Spend a week of hands-on learning and location photography with award-winning husband and wife photographer-authors Frank Van Riper and Judith Goodman. Working from their stunning home in west Lubec overlooking Morrison Cove, (see photo above) Frank and Judy will cover basics of portraiture, landscape and documentary photography during morning instruction, followed by assignments in multiple locations including Quoddy Head State Park, Campobello Island, NB and the colorful town of Lubec itself. Daily critiques and one-on-one instruction. NO entrance requirement. Minimum age for attendance is 16. Maximum number of students each week is six . Students supply their own digital camera.

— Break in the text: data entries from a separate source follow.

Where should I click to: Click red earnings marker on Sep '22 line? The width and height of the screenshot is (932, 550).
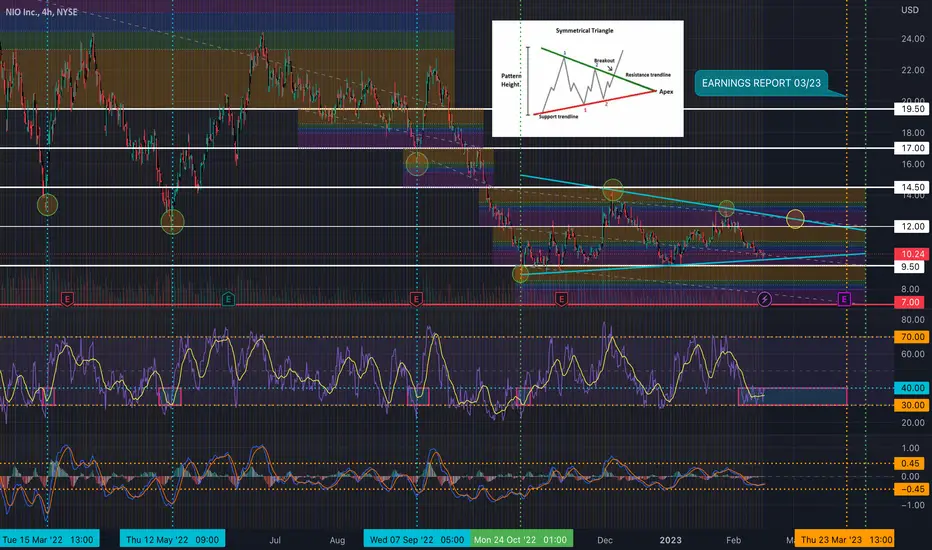pos(416,298)
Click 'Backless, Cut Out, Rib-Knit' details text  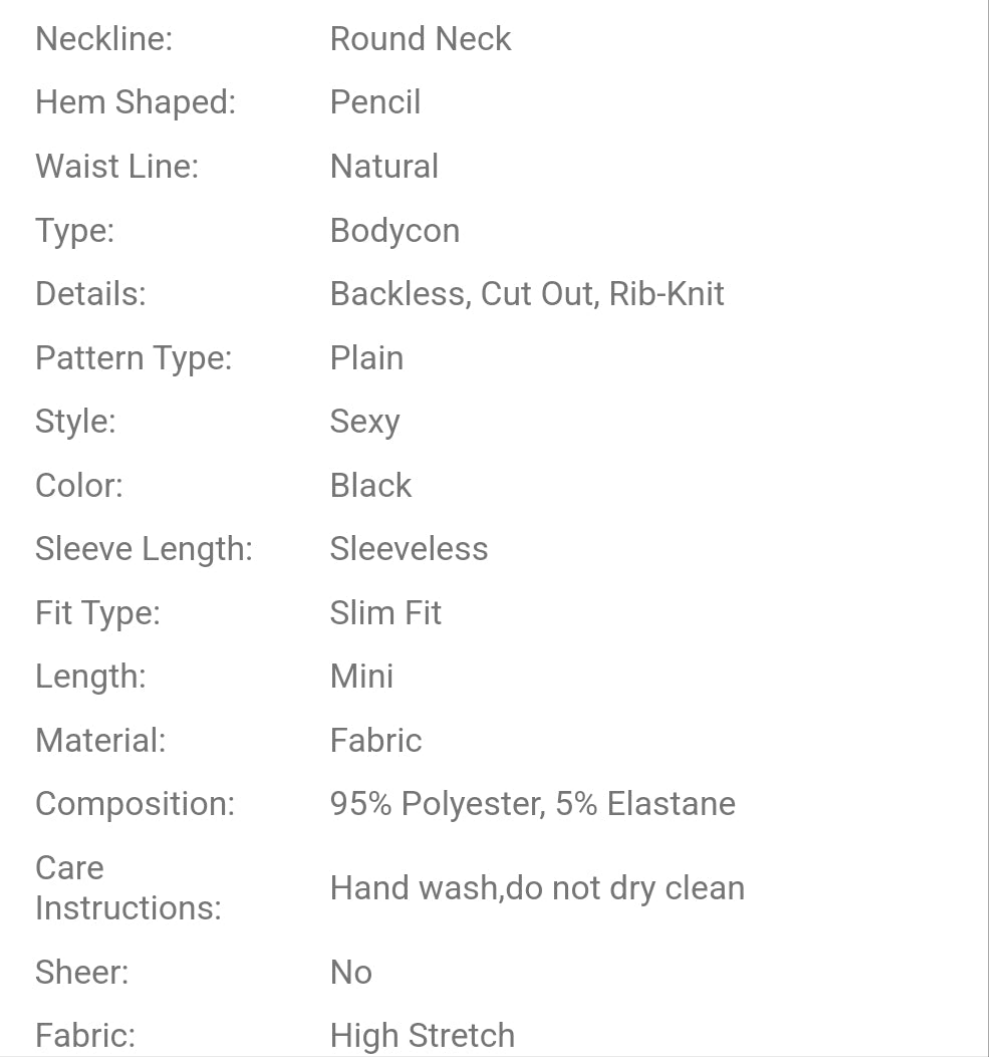pos(527,295)
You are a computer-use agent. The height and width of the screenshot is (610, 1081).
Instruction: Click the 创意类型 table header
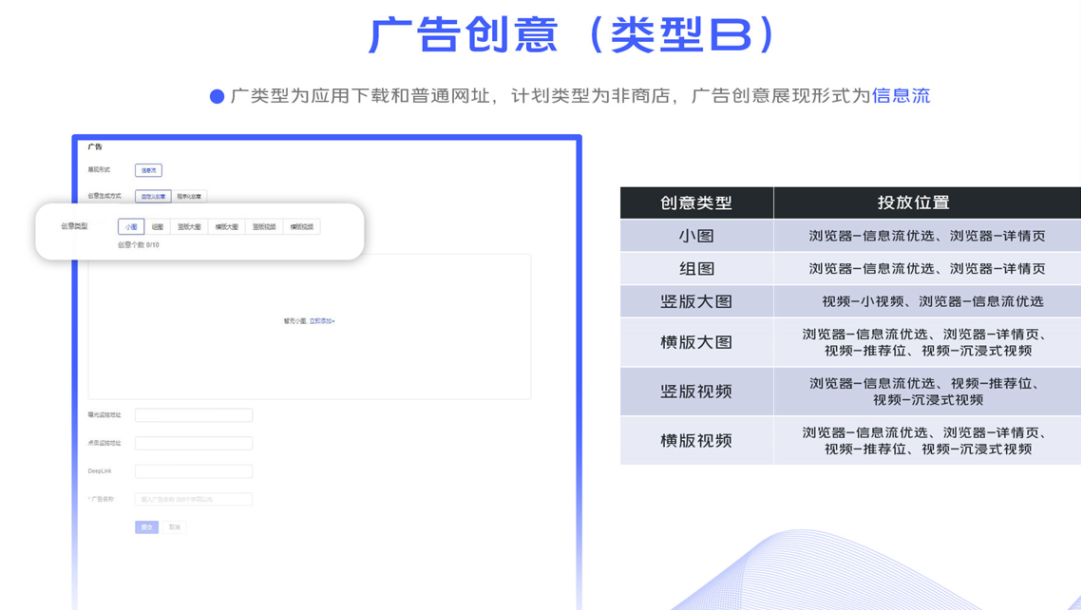(x=696, y=203)
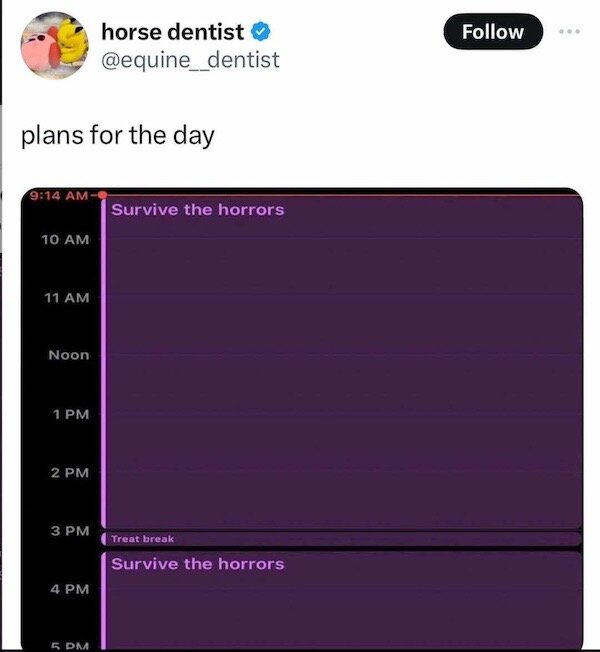Viewport: 600px width, 652px height.
Task: Open the morning "Survive the horrors" event title
Action: point(198,210)
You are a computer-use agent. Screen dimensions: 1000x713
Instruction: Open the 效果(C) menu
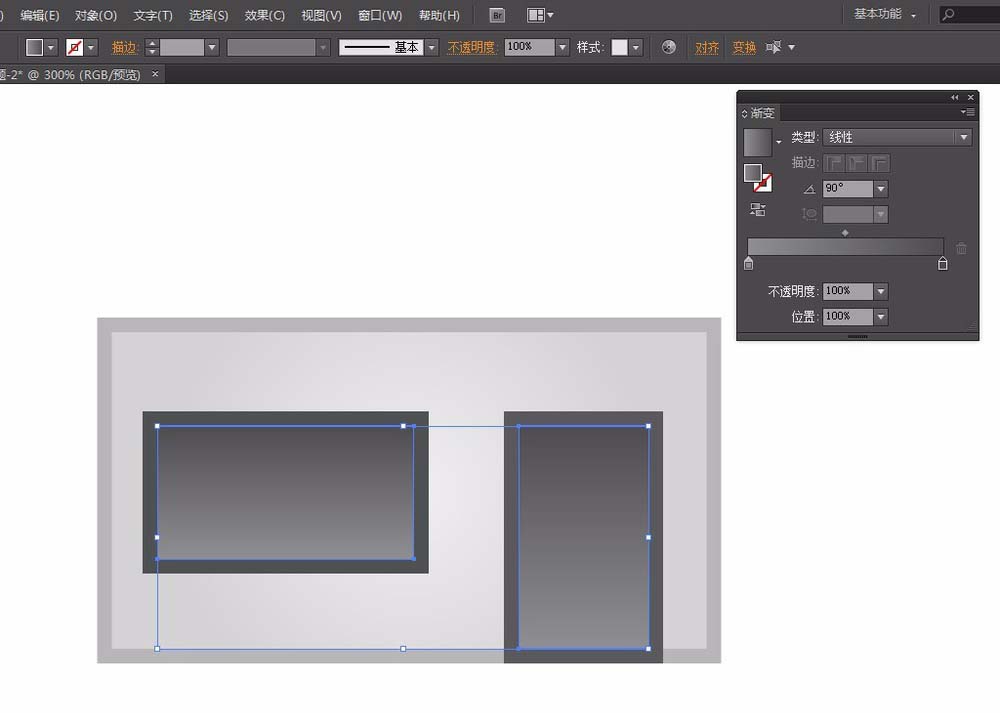pyautogui.click(x=265, y=15)
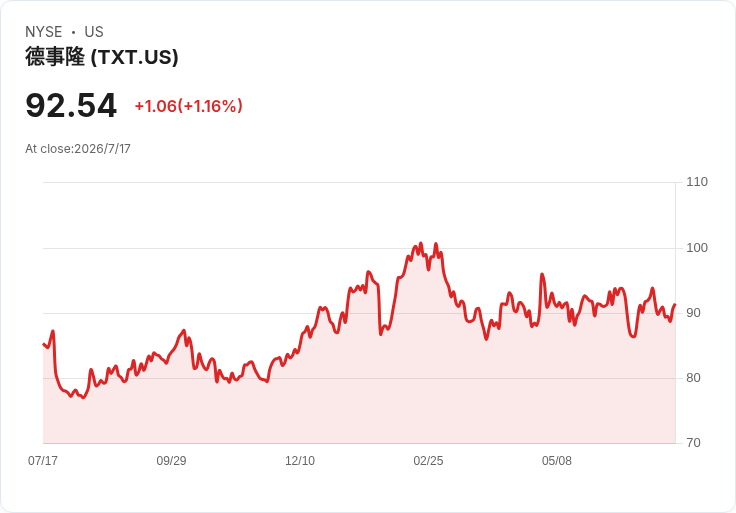Screen dimensions: 736x513
Task: Click the chart's lowest trough after 07/17
Action: pos(83,398)
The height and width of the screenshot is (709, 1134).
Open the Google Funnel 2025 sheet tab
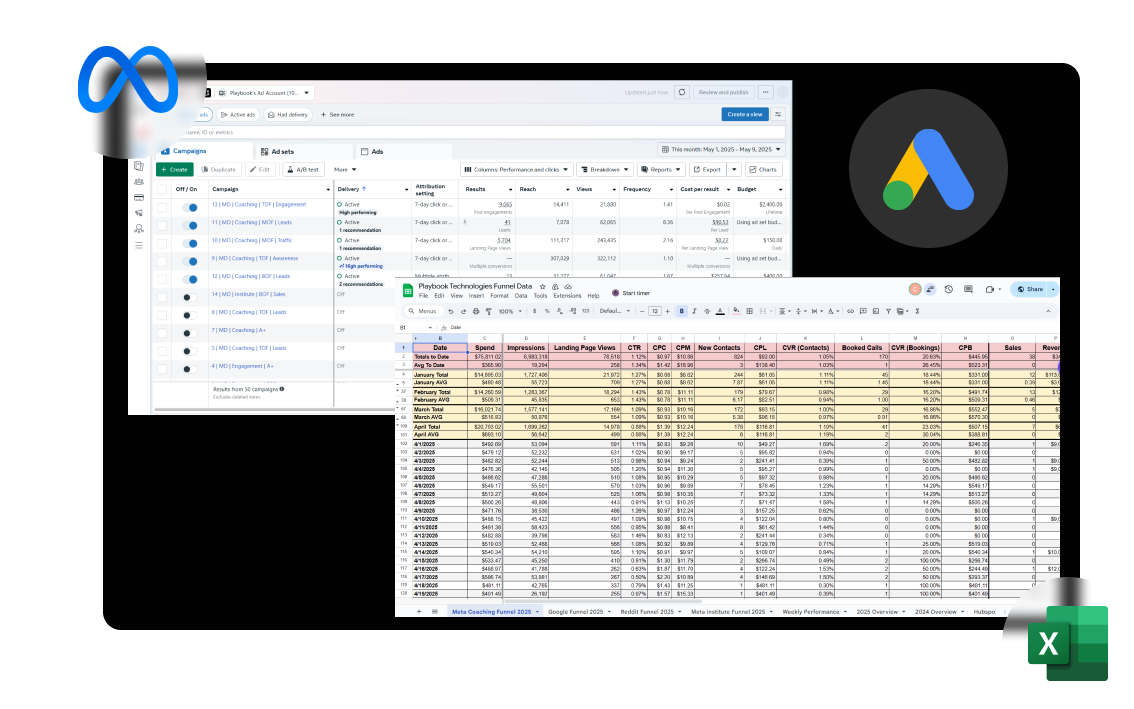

Read more about the Workshops in Frank’s column:



Frank Van Riper is a Washington-based photographer, journalist, author and lecturer. He served for 20 years in the New York Daily News Washington Bureau as White House correspondent, national political correspondent and Washington bureau news editor, and was a 1979 Nieman Fellow at Harvard. His photography books include Faces of the Eastern Shore and Down East Maine/ A World Apart, and Talking Photography, a collection of his Washington Post and other photography writing over ten years. His latest book (done in collaboration with his wife and partner Judith Goodman) is Serenissima: Venice in Winter www.veniceinwinter.com

Van Riper’s photography is in the permanent collections of the National Portrait Gallery and the National Museum of American Art in Washington, and the Portland Museum of Art, Portland, Maine. He can be reached through his website www.GVRphoto.com

[Copyright Frank Van Riper. All Rights Reserved.  Published 1/10]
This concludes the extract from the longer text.